Retype the records below exactly, starting at the line that contains "Tap the 广角镜头 lens label" and ending with the last line of the records. Leave the pictures out.

### Records for this task
* * * *

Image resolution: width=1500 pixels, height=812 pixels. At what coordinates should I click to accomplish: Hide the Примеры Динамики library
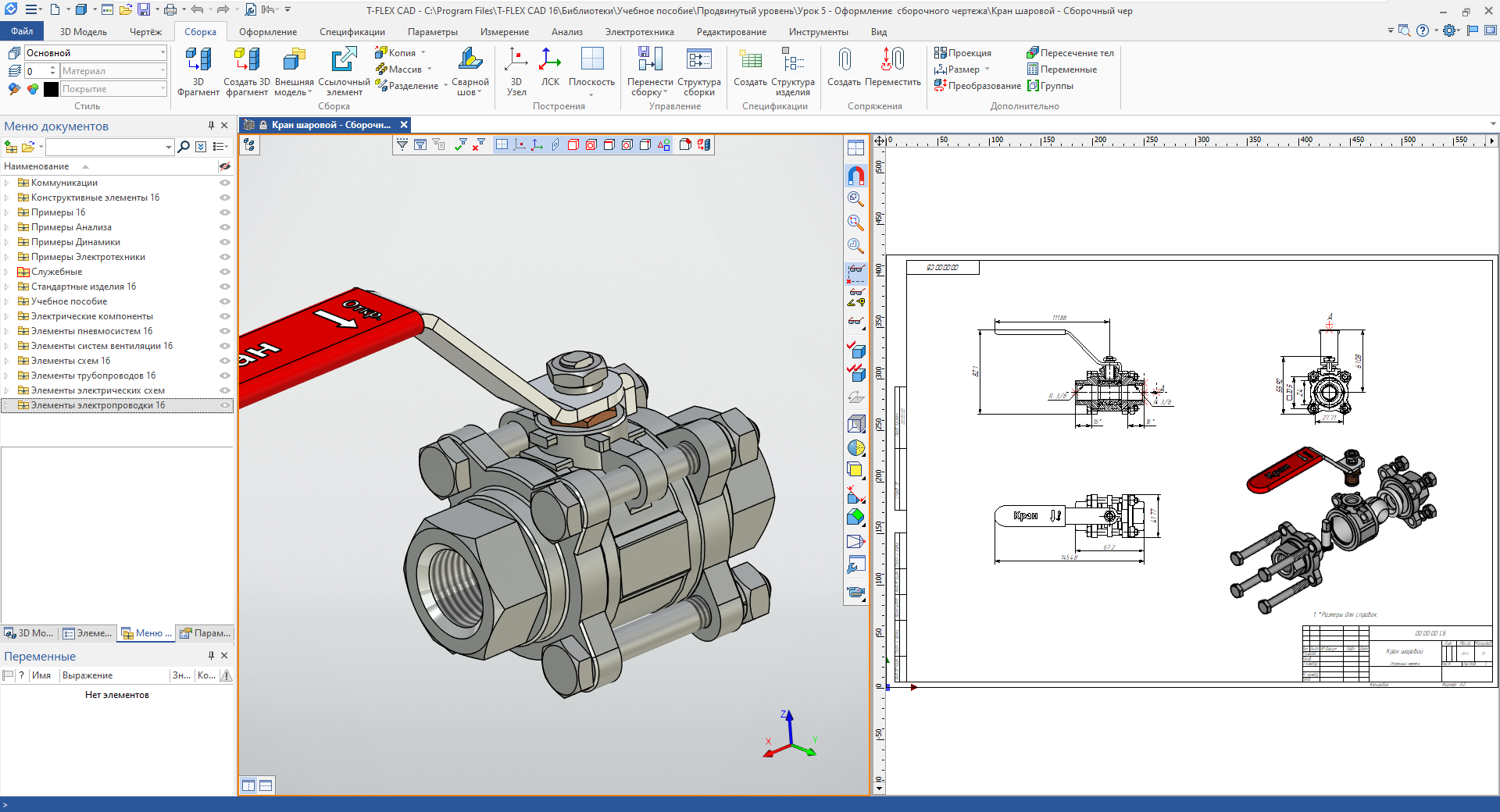[x=225, y=242]
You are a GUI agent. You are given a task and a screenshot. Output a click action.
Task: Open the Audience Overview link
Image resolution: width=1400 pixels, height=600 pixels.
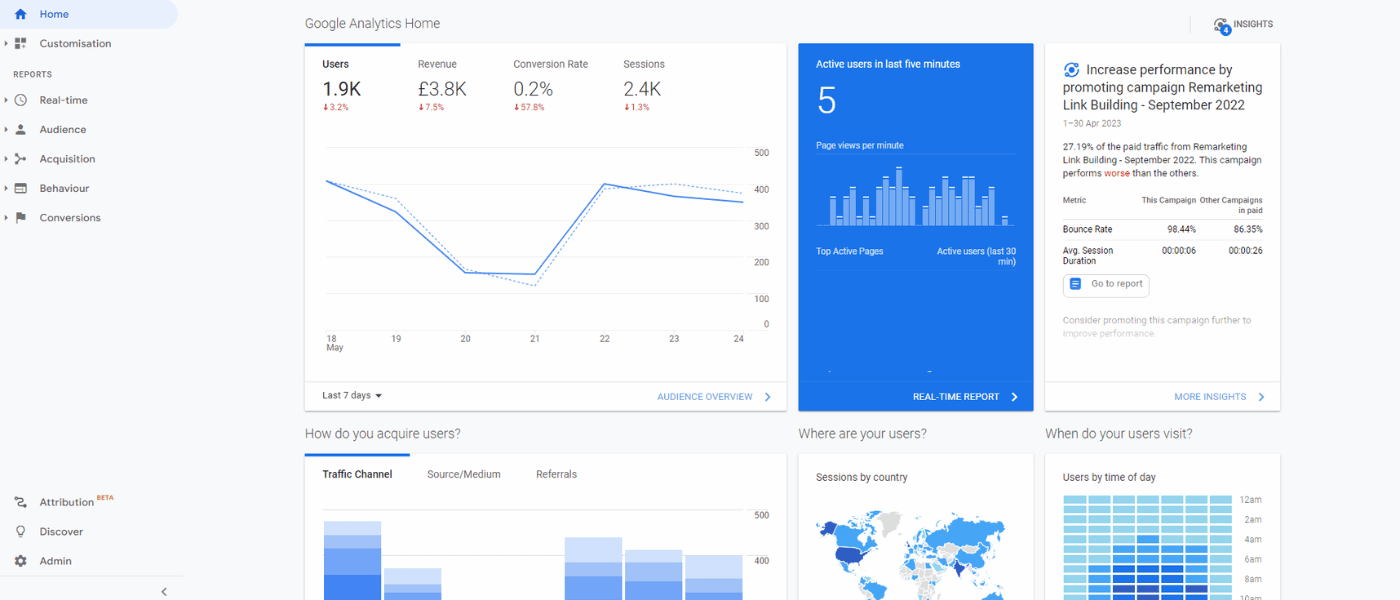(x=706, y=396)
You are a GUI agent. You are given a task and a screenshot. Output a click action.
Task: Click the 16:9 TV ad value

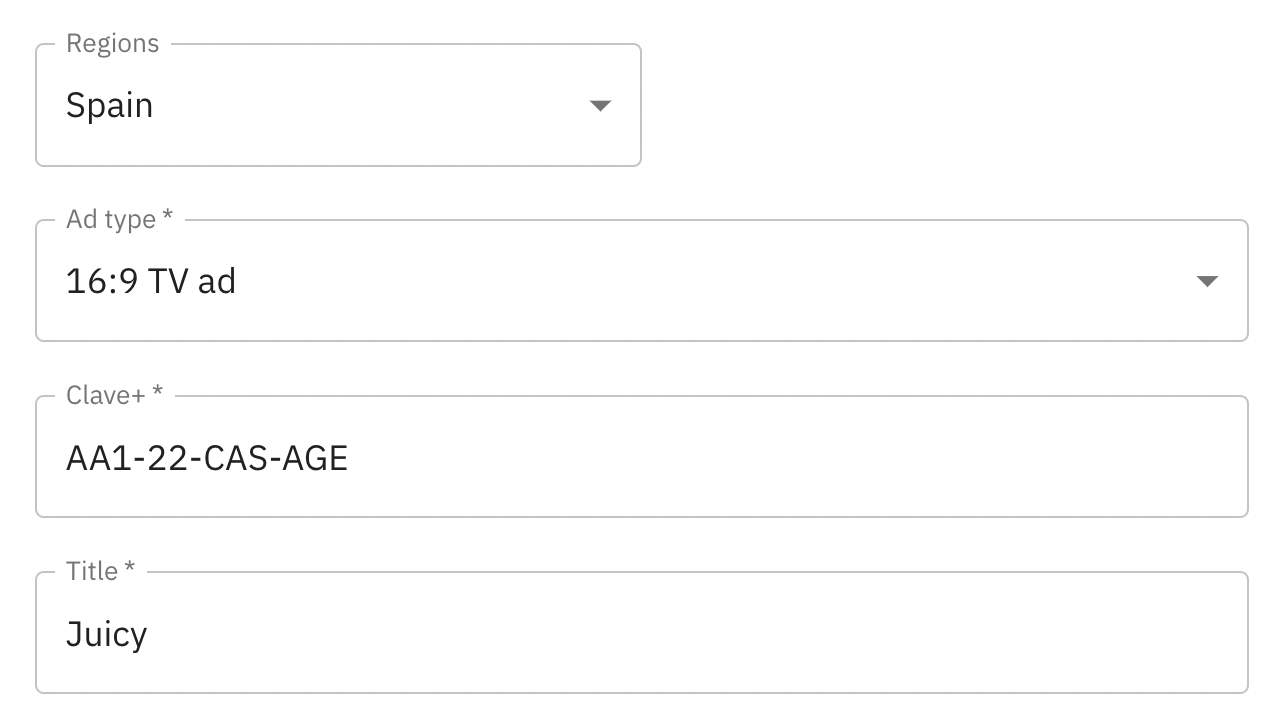point(151,282)
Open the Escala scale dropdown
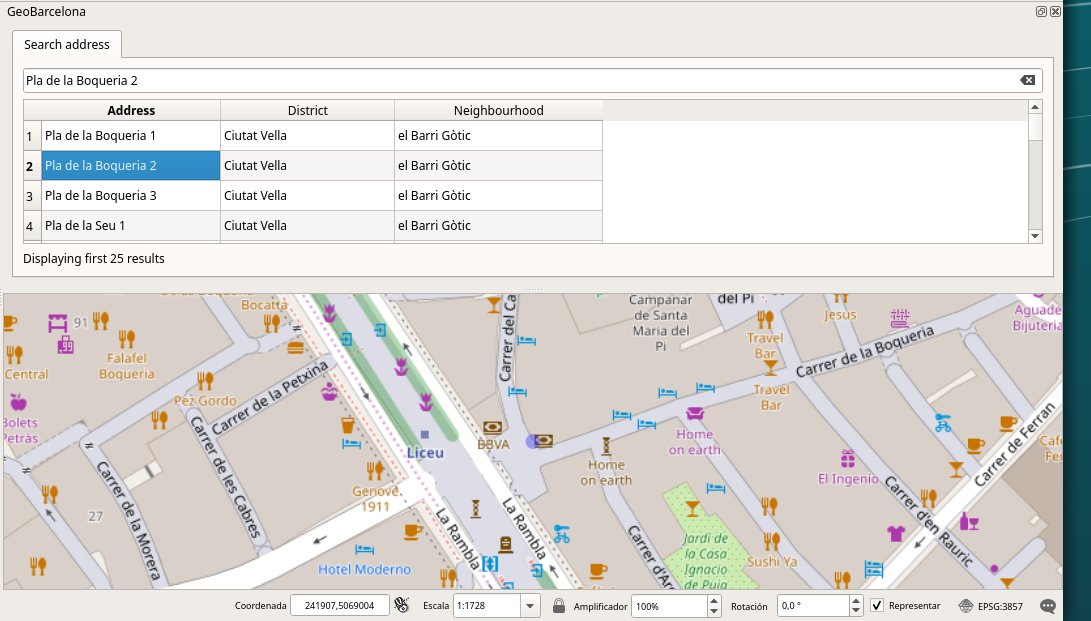 pos(530,605)
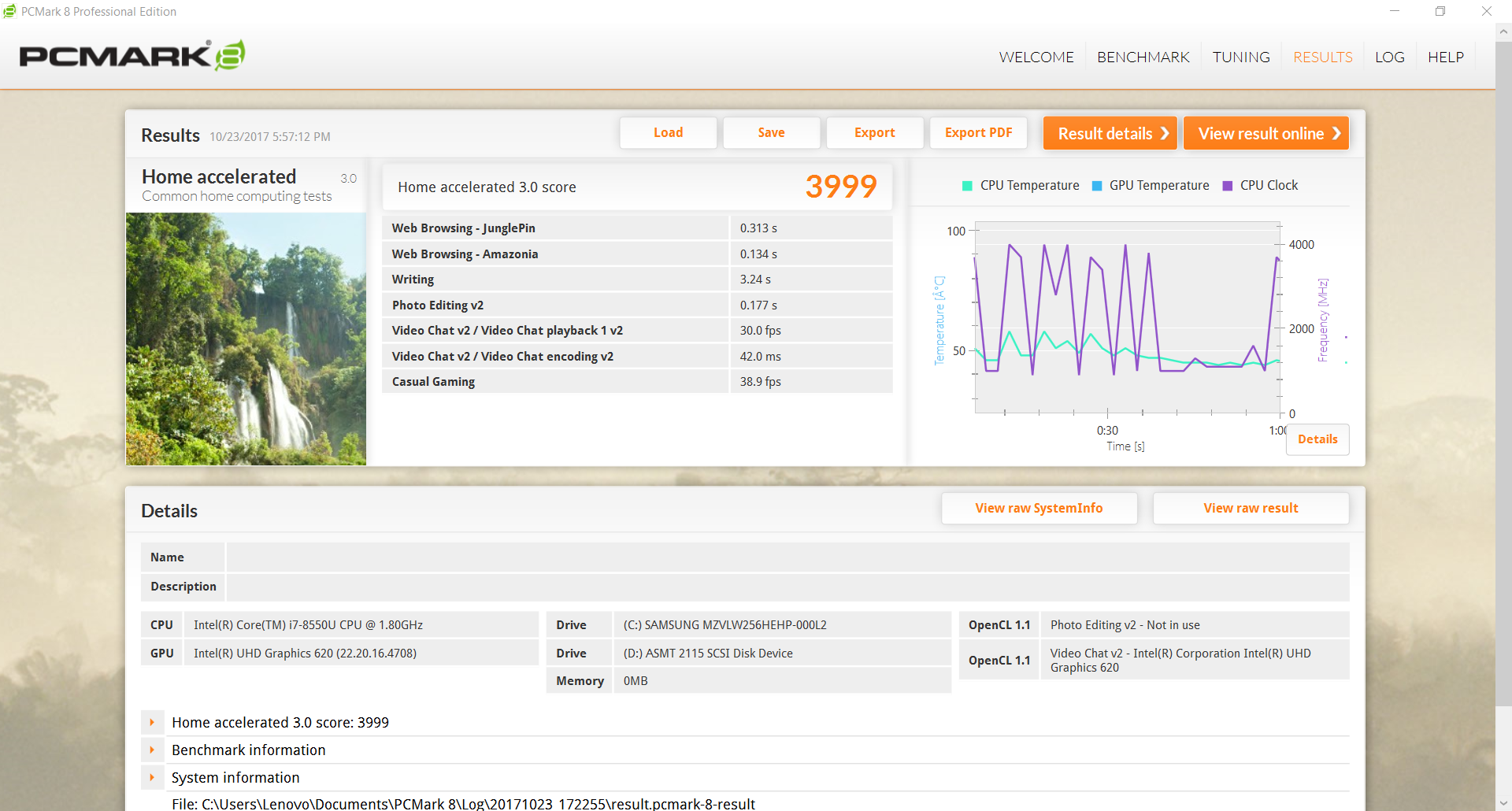This screenshot has height=811, width=1512.
Task: Click View raw SystemInfo
Action: click(x=1039, y=509)
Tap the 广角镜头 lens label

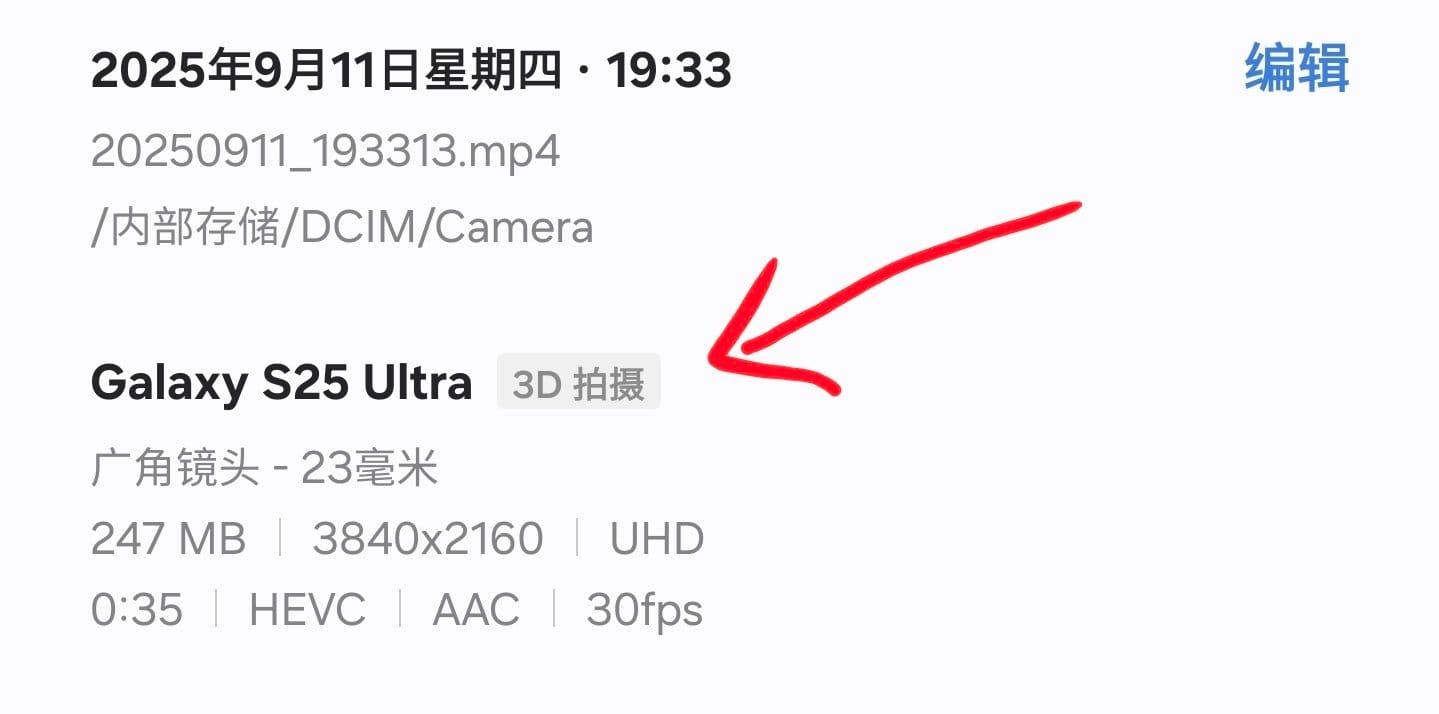pyautogui.click(x=175, y=467)
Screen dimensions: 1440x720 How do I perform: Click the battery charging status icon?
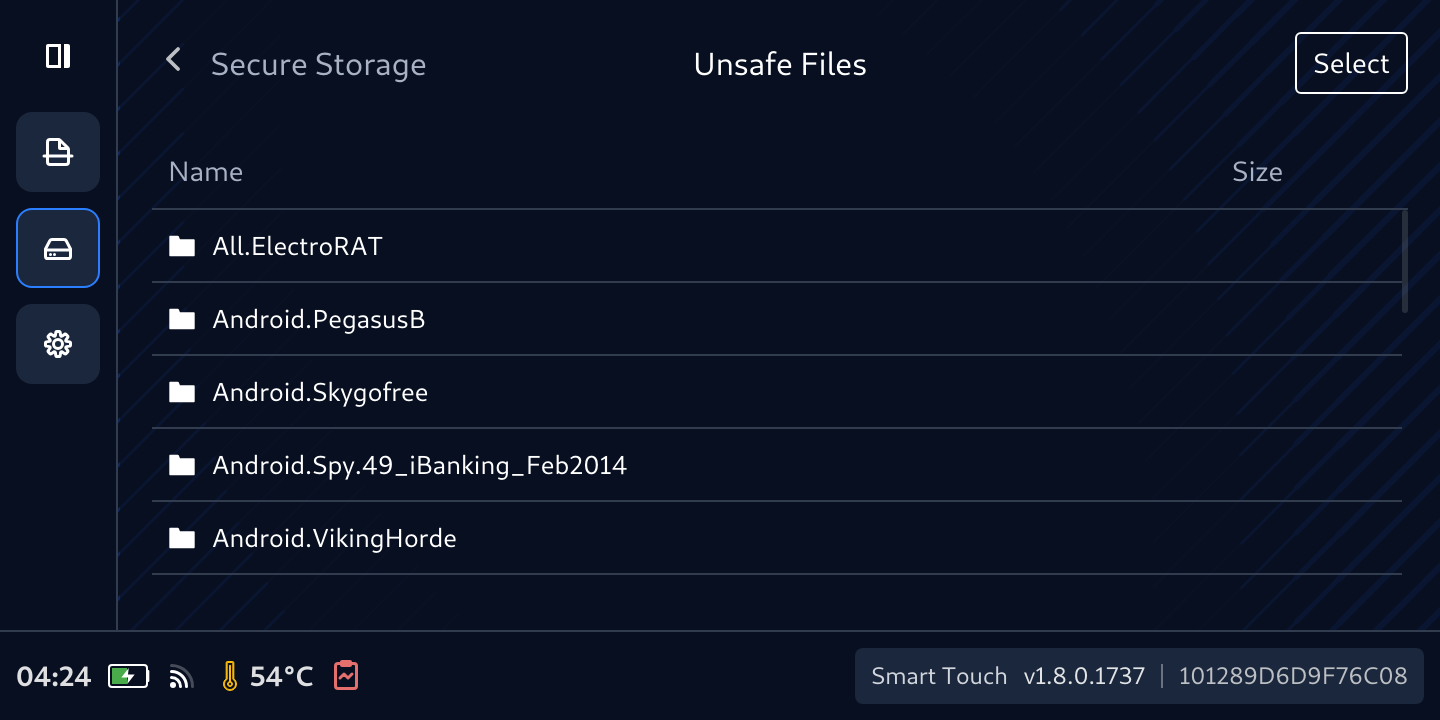pyautogui.click(x=128, y=677)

* * * *

### Response to this task
Tap the 广角镜头 lens label

pyautogui.click(x=175, y=467)
Screen dimensions: 1440x720 How do I perform: Click the battery charging status icon?
pyautogui.click(x=128, y=677)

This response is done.